Articles : A Simple KLISA for Screening Ligands of Peroxisome Proliferator-activated Receptor γ

Peroxisome proliferator-activated receptors (PPARs) are orphan nuclear hormone receptors that are known to control the expression of genes that are involved in lipid homeostasis and energy balance. PPARs activate gene transcription in response to a variety of compounds, including hypolipidemic drugs. Most of these compounds have high affinity to the ligand-binding domain (LBD) of PPARs and cause a conformational change within PPARs. As a result, the receptor is converted to an activated mode that promotes the recruitment of co-activators such as the steroid receptor co-activator-1 (SRC-1).
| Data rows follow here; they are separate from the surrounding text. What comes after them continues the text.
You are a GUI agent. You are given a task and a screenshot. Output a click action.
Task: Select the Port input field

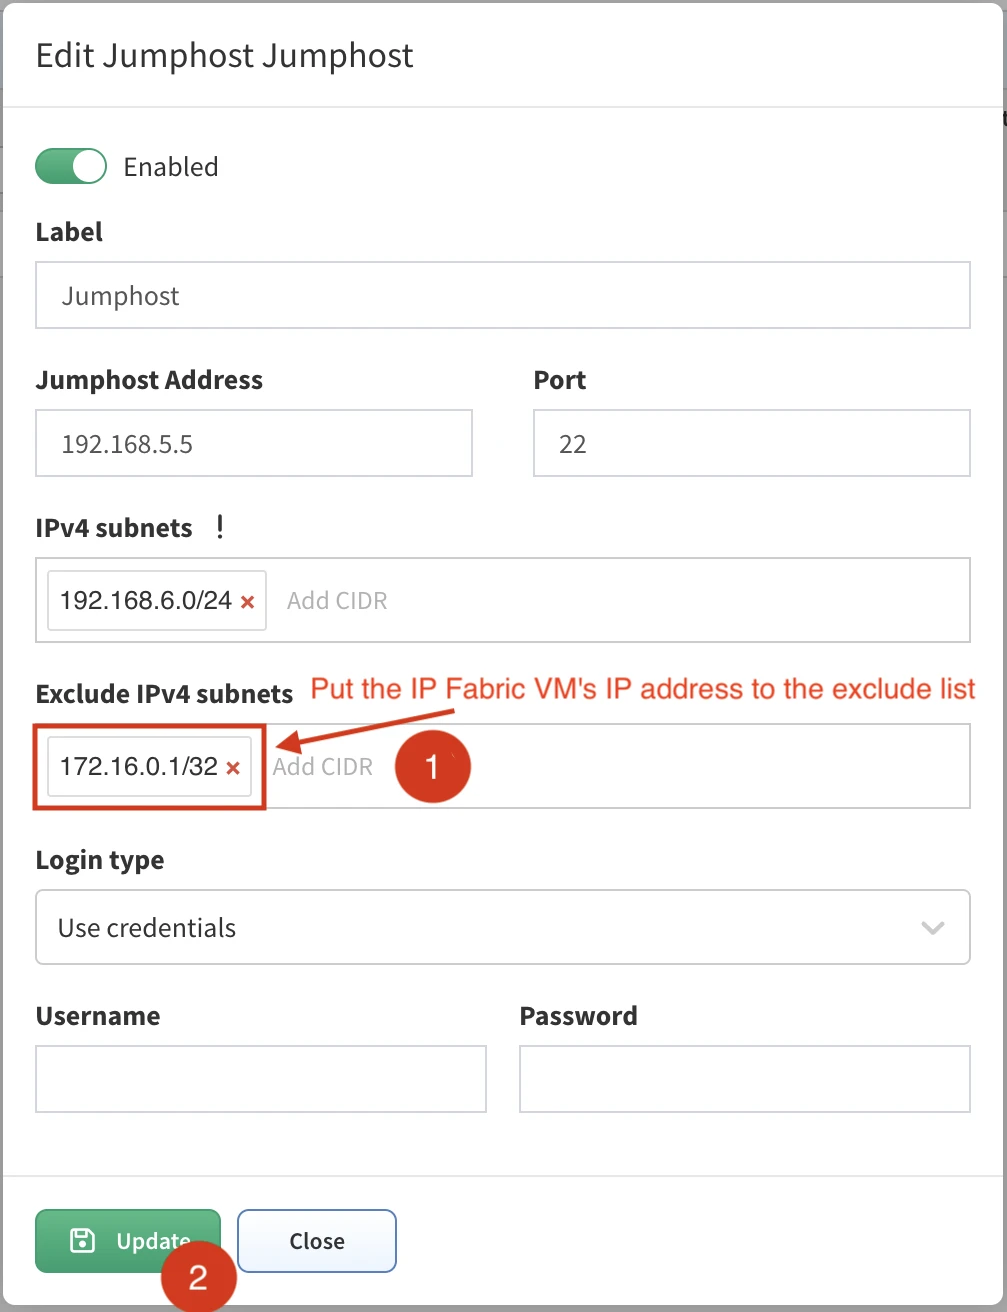coord(751,444)
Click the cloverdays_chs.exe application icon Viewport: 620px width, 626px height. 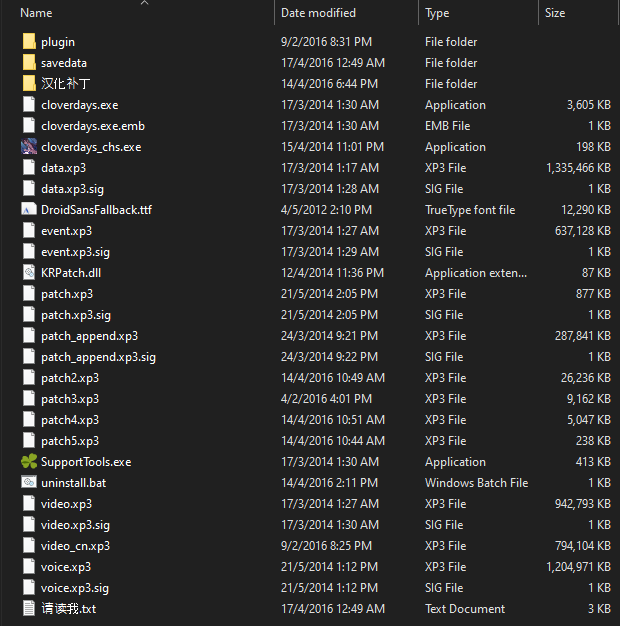click(28, 147)
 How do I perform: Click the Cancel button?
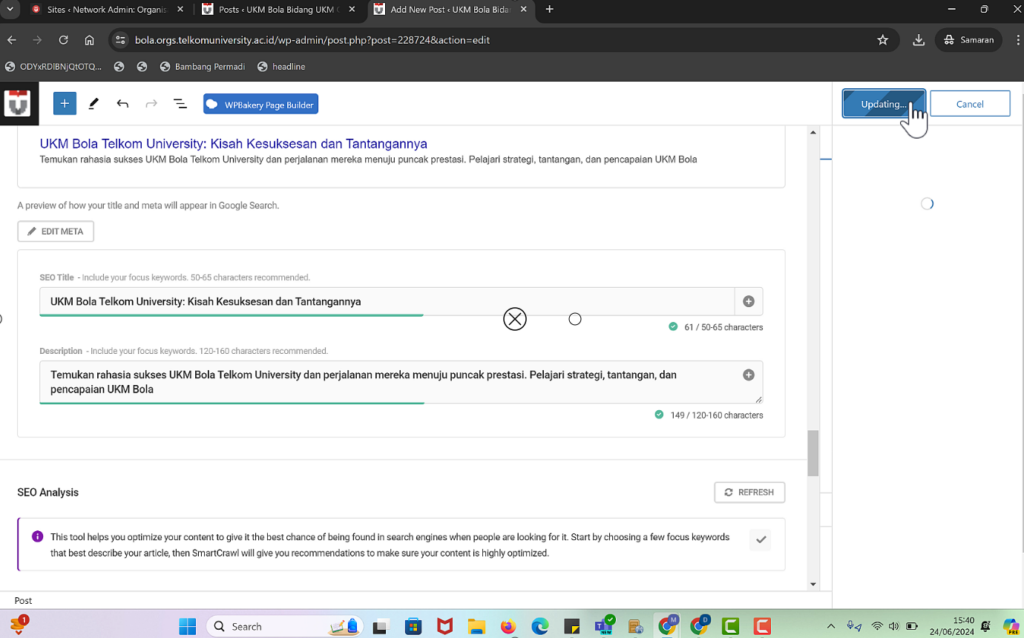tap(969, 103)
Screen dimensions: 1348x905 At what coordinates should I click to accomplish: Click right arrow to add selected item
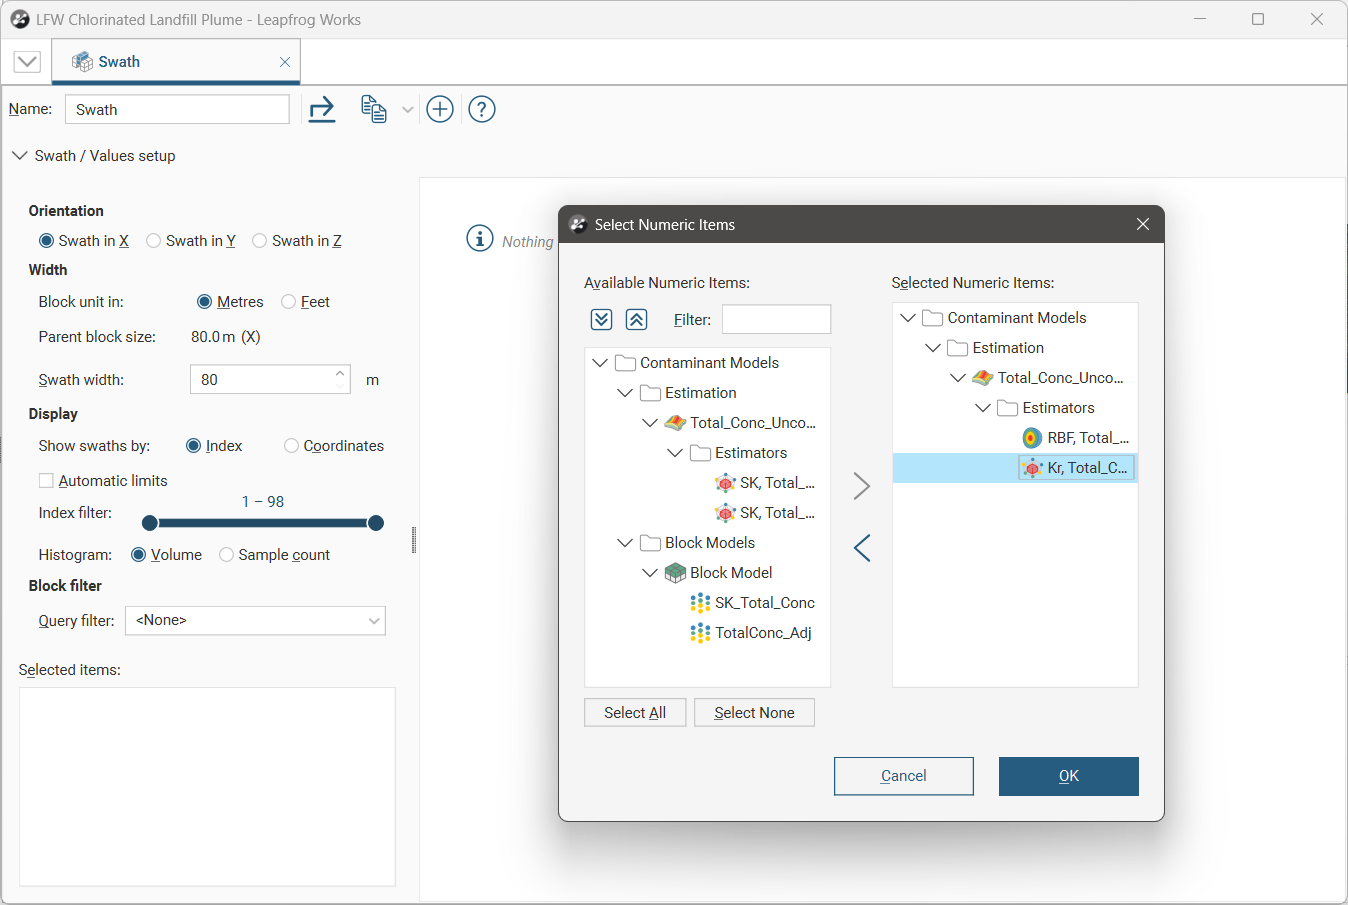click(861, 486)
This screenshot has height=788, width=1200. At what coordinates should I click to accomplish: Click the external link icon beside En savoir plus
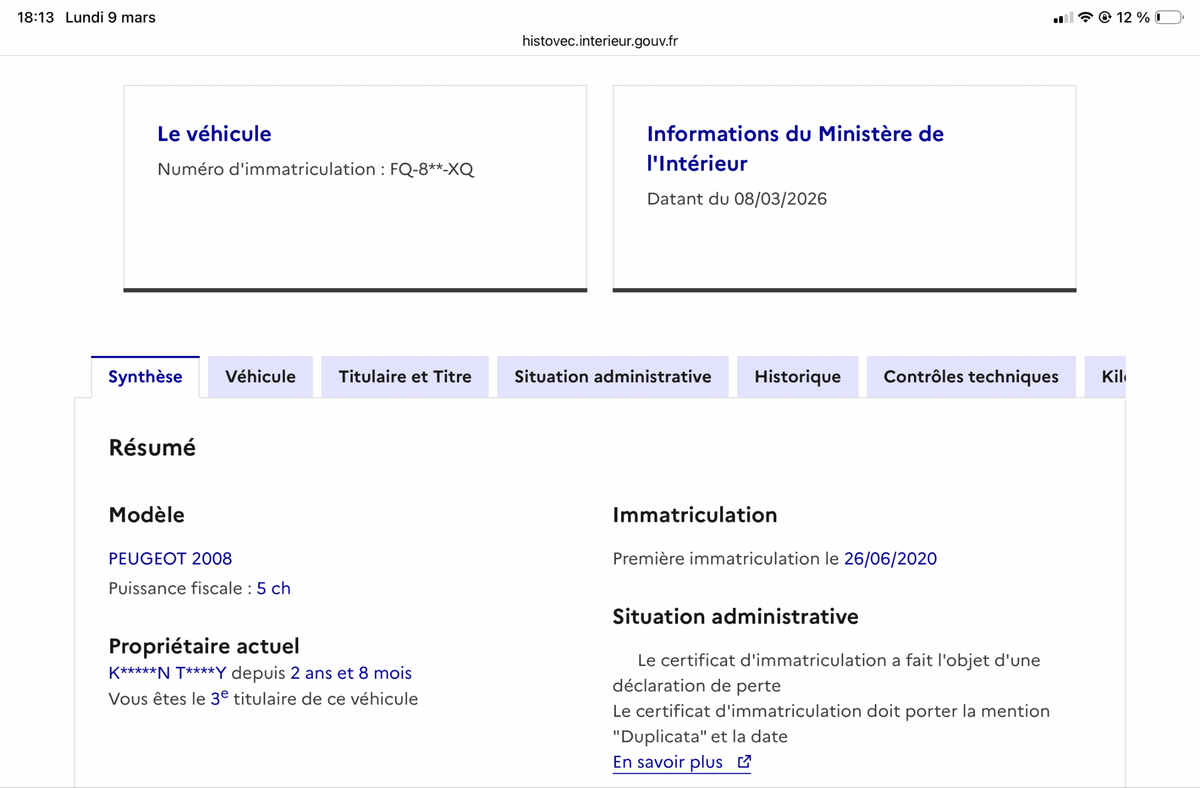pyautogui.click(x=743, y=762)
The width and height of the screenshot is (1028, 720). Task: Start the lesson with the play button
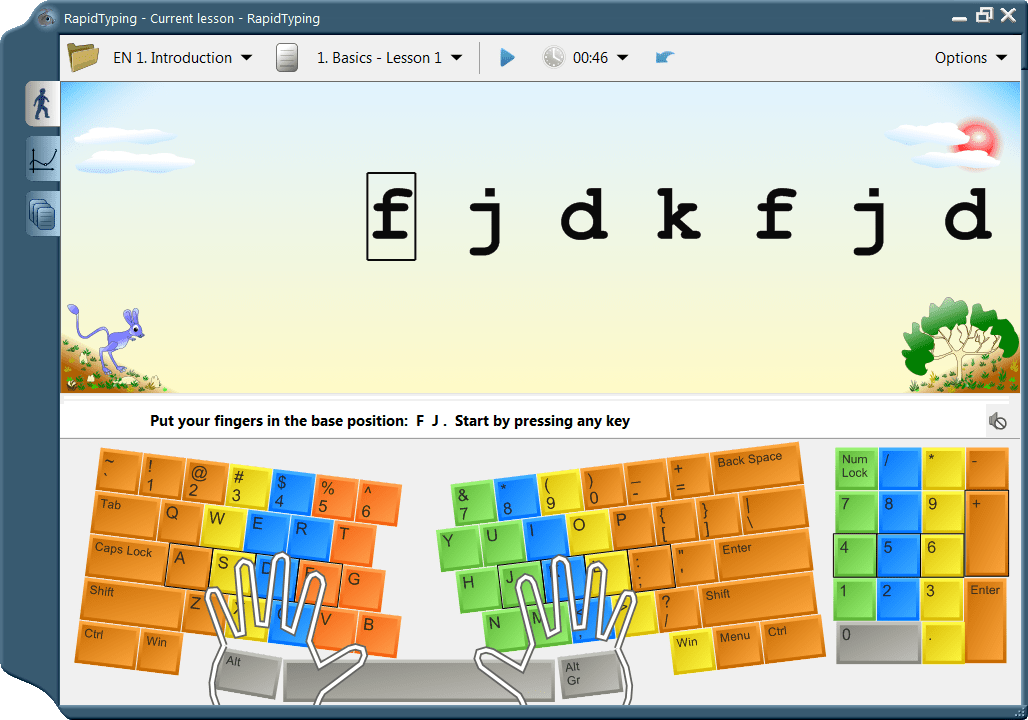coord(507,57)
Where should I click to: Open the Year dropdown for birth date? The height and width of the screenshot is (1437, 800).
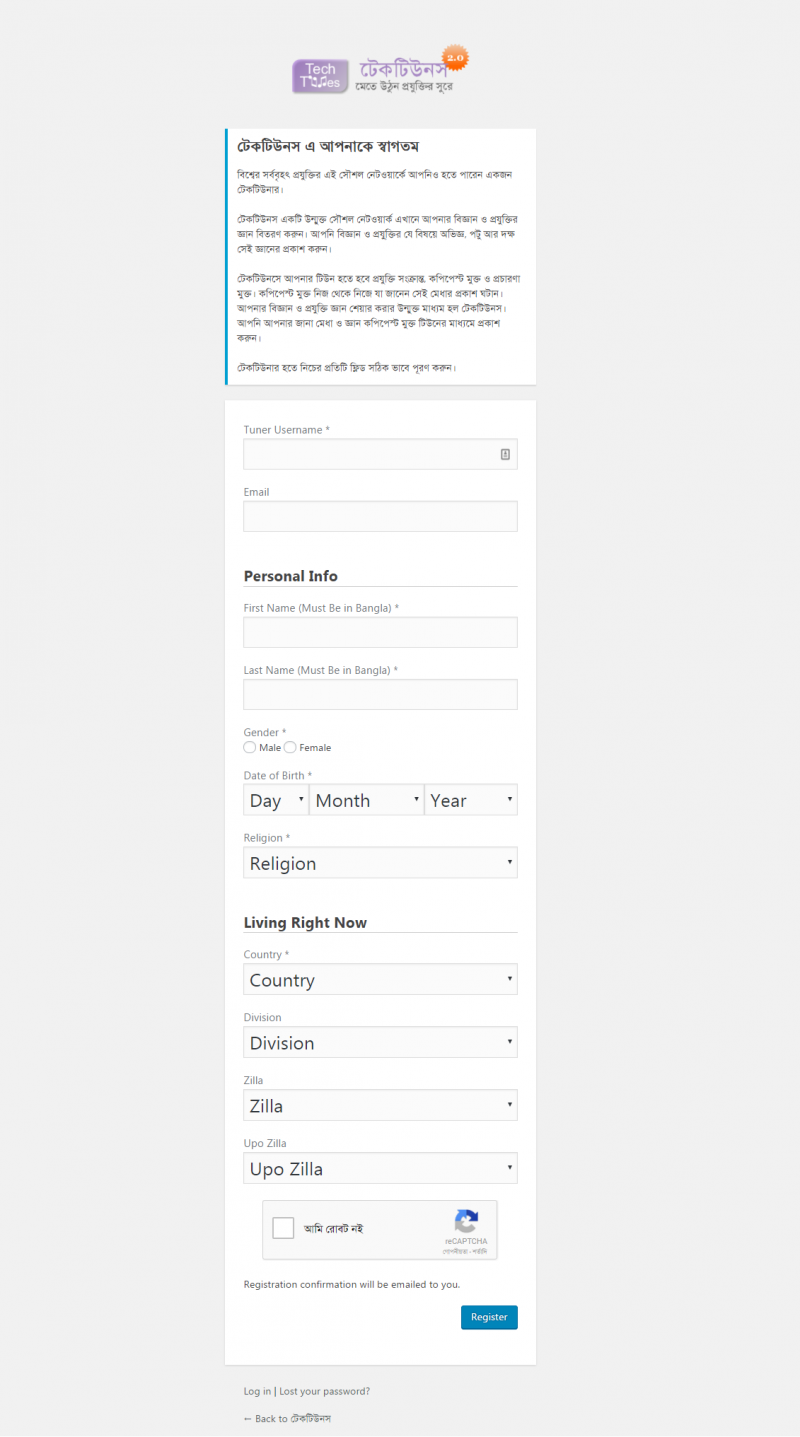pyautogui.click(x=471, y=800)
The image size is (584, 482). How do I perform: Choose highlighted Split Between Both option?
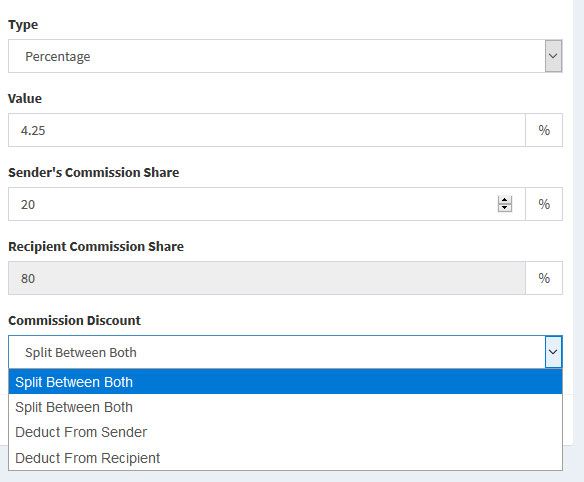pyautogui.click(x=285, y=382)
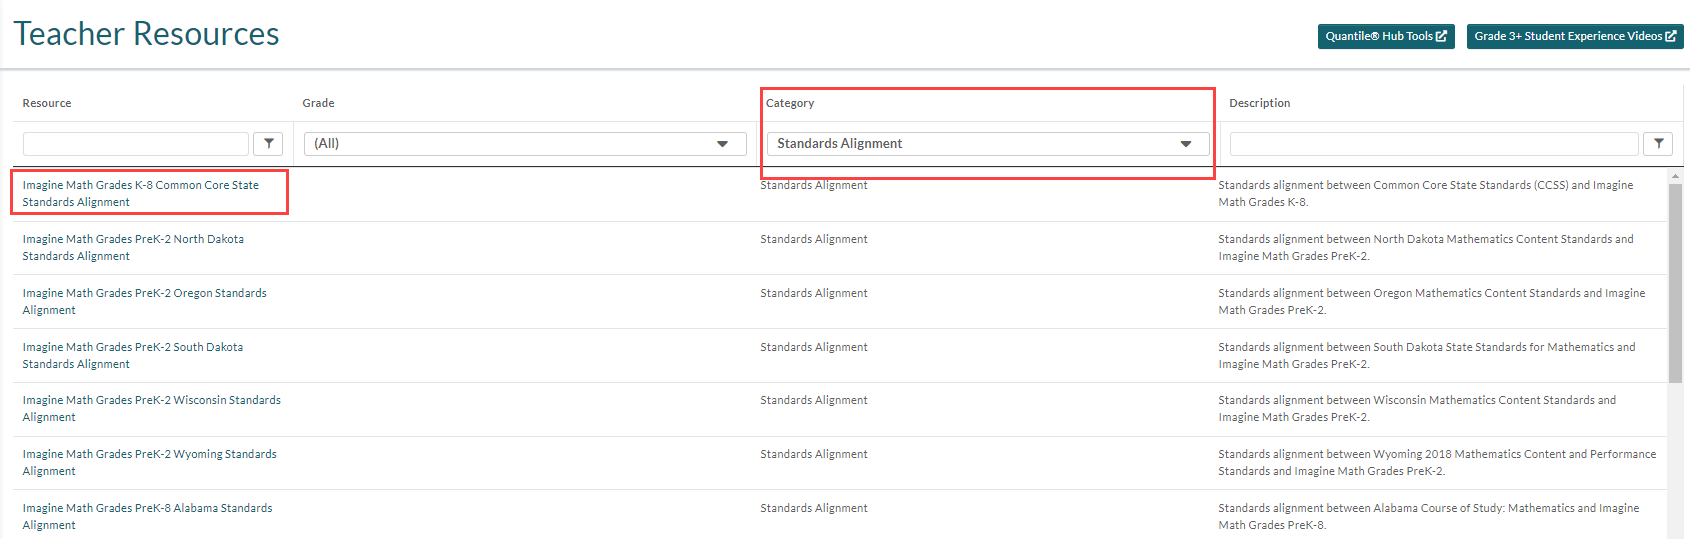Viewport: 1690px width, 539px height.
Task: Click the scrollbar up arrow
Action: point(1675,176)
Based on the activation mechanism of PPARs (the ligand binding to PPARy induces interactions of the receptor with transcriptional co-activators), we performed Western blot and ELISA. These showed that the indomethacin, a PPARy ligand, increased the binding between PPARy and SRC-1 in a ligand dose-dependent manner. These results suggested that the in vitro conformational change of PPARy by ligands was also induced, and increased the levels of the ligand-dependent interaction with SRC-1. Collectively, we developed a novel and useful ELISA system for the mass screening of PPARy ligands. This screening system (based on the interaction between PPARy and SRC-1) may be a promising system in the development of drugs for metabolic disorders.